Handling large amounts of data in SQL

Question

I've just taken over a project at work, and my boss has asked me to make it run faster. Great.

So I've identified one of the major bottlenecks to be searching through one particular table from our SQL server, which can take up to a minute, sometimes longer, for a select query with some filters on it to run. Below is the SQL generated by C# Entity Framework (minus all the GO statements):

CREATE TABLE [dbo].[MachineryReading](
    [Id] [int] IDENTITY(1,1) NOT NULL,
    [Location] [geometry] NULL,
    [Latitude] [float] NOT NULL,
    [Longitude] [float] NOT NULL,
    [Altitude] [float] NULL,
    [Odometer] [int] NULL,
    [Speed] [float] NULL,
    [BatteryLevel] [int] NULL,
    [PinFlags] [bigint] NOT NULL, -- Deprecated field, this is now stored in a separate table
    [DateRecorded] [datetime] NOT NULL,
    [DateReceived] [datetime] NOT NULL,
    [Satellites] [int] NOT NULL,
    [HDOP] [float] NOT NULL,
    [MachineryId] [int] NOT NULL,
    [TrackerId] [int] NOT NULL,
    [ReportType] [nvarchar](1) NULL,
    [FixStatus] [int] NOT NULL,
    [AlarmStatus] [int] NOT NULL,
    [OperationalSeconds] [int] NOT NULL,
 CONSTRAINT [PK_dbo.MachineryReading] PRIMARY KEY NONCLUSTERED 
(
    [Id] ASC
)WITH (PAD_INDEX = OFF, STATISTICS_NORECOMPUTE = OFF, IGNORE_DUP_KEY = OFF, ALLOW_ROW_LOCKS = ON, ALLOW_PAGE_LOCKS = ON)
)

ALTER TABLE [dbo].[MachineryReading] ADD  DEFAULT ((0)) FOR [FixStatus]
ALTER TABLE [dbo].[MachineryReading] ADD  DEFAULT ((0)) FOR [AlarmStatus]
ALTER TABLE [dbo].[MachineryReading] ADD  DEFAULT ((0)) FOR [OperationalSeconds]
ALTER TABLE [dbo].[MachineryReading] WITH CHECK ADD  CONSTRAINT [FK_dbo.MachineryReading_dbo.Machinery_MachineryId] FOREIGN KEY([MachineryId])
REFERENCES [dbo].[Machinery] ([Id])
  ON DELETE CASCADE
ALTER TABLE [dbo].[MachineryReading] CHECK CONSTRAINT [FK_dbo.MachineryReading_dbo.Machinery_MachineryId]
ALTER TABLE [dbo].[MachineryReading] WITH CHECK ADD  CONSTRAINT [FK_dbo.MachineryReading_dbo.Tracker_TrackerId] FOREIGN KEY([TrackerId])
  REFERENCES [dbo].[Tracker] ([Id])
  ON DELETE CASCADE
ALTER TABLE [dbo].[MachineryReading] CHECK CONSTRAINT [FK_dbo.MachineryReading_dbo.Tracker_TrackerId]

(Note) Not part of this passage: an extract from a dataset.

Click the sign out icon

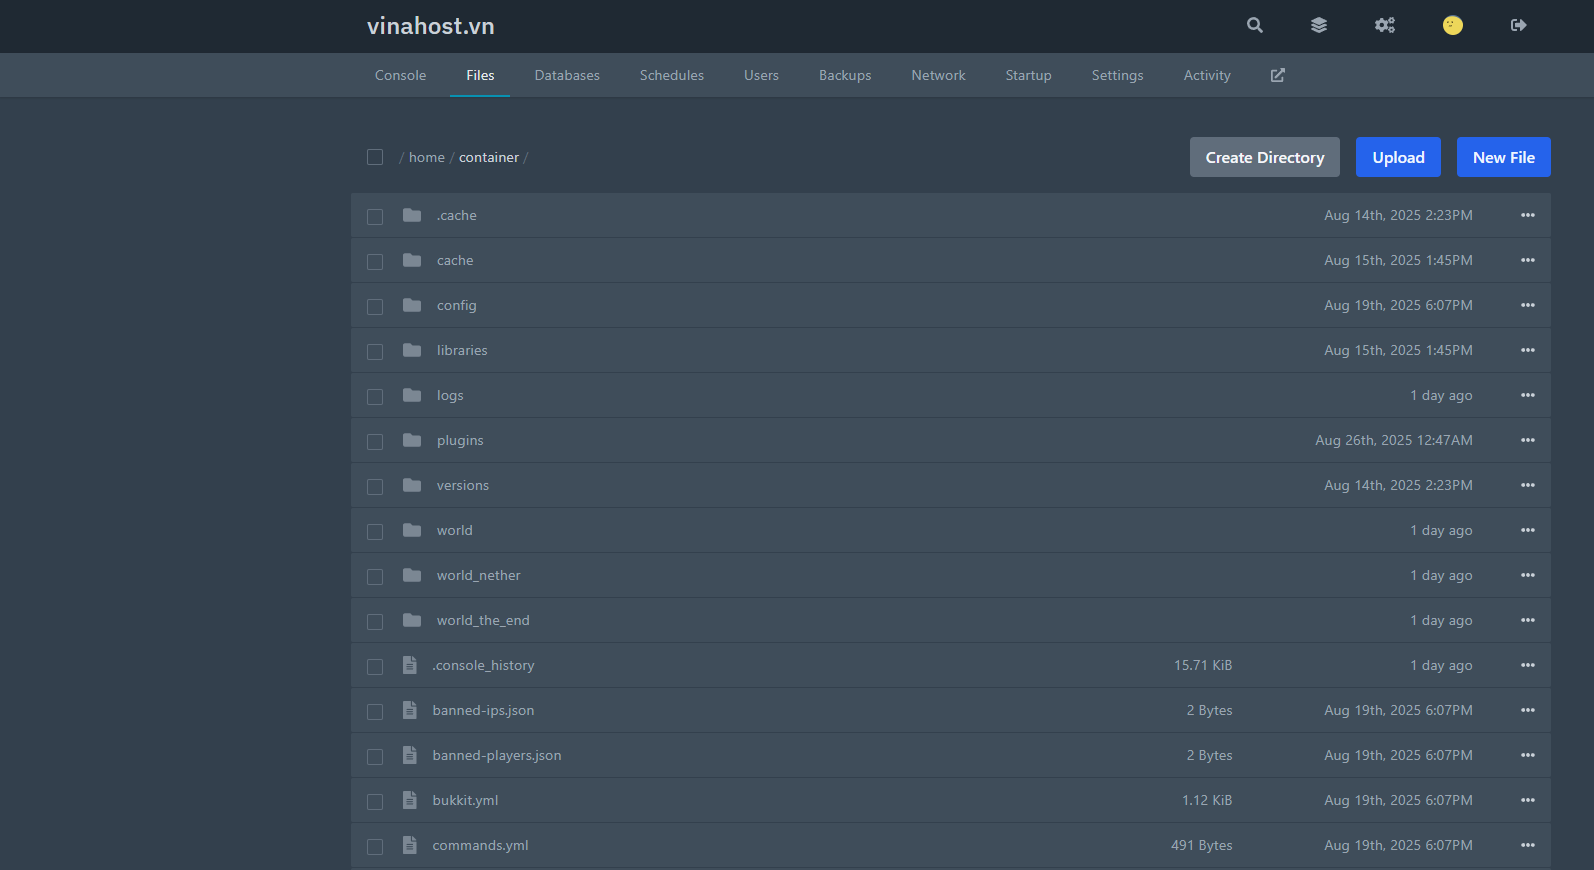click(x=1518, y=25)
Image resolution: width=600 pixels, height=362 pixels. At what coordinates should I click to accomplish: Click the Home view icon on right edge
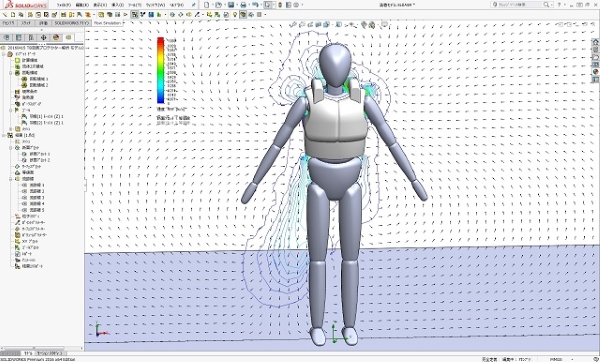[595, 42]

The table has indexes on MachineryId, TrackerId, and DateRecorded:

CREATE NONCLUSTERED INDEX [IX_MachineryId] ON [dbo].[MachineryReading]
(
    [MachineryId] ASC
)WITH (PAD_INDEX = OFF, STATISTICS_NORECOMPUTE = OFF, SORT_IN_TEMPDB = OFF, DROP_EXISTING = OFF, ONLINE = OFF, ALLOW_ROW_LOCKS = ON, ALLOW_PAGE_LOCKS = ON)

CREATE NONCLUSTERED INDEX [IX_MachineryId_DateRecorded] ON [dbo].[MachineryReading]
(
    [MachineryId] ASC,
    [DateRecorded] ASC
)WITH (PAD_INDEX = OFF, STATISTICS_NORECOMPUTE = OFF, SORT_IN_TEMPDB = OFF, DROP_EXISTING = OFF, ONLINE = OFF, ALLOW_ROW_LOCKS = ON, ALLOW_PAGE_LOCKS = ON)

CREATE NONCLUSTERED INDEX [IX_TrackerId] ON [dbo].[MachineryReading]
(
    [TrackerId] ASC
)WITH (PAD_INDEX = OFF, STATISTICS_NORECOMPUTE = OFF, SORT_IN_TEMPDB = OFF, DROP_EXISTING = OFF, ONLINE = OFF, ALLOW_ROW_LOCKS = ON, ALLOW_PAGE_LOCKS = ON)

When we select from this table, we are almost always interested in one machinery or tracker, over a given date range:

SELECT *
FROM MachineryReading
WHERE MachineryId = 2127 AND
      DateRecorded > '2016-12-08 00:00:10.009' AND DateRecorded < '2016-12-11 18:32:41.734'

As you can see, it's quite a basic setup. The main problem is the sheer amount of data we put into it - about one row every ten seconds per tracker, and we have over a hundred trackers at the moment. We're currently sitting somewhere around 10-15 million rows. So this leaves me with two questions.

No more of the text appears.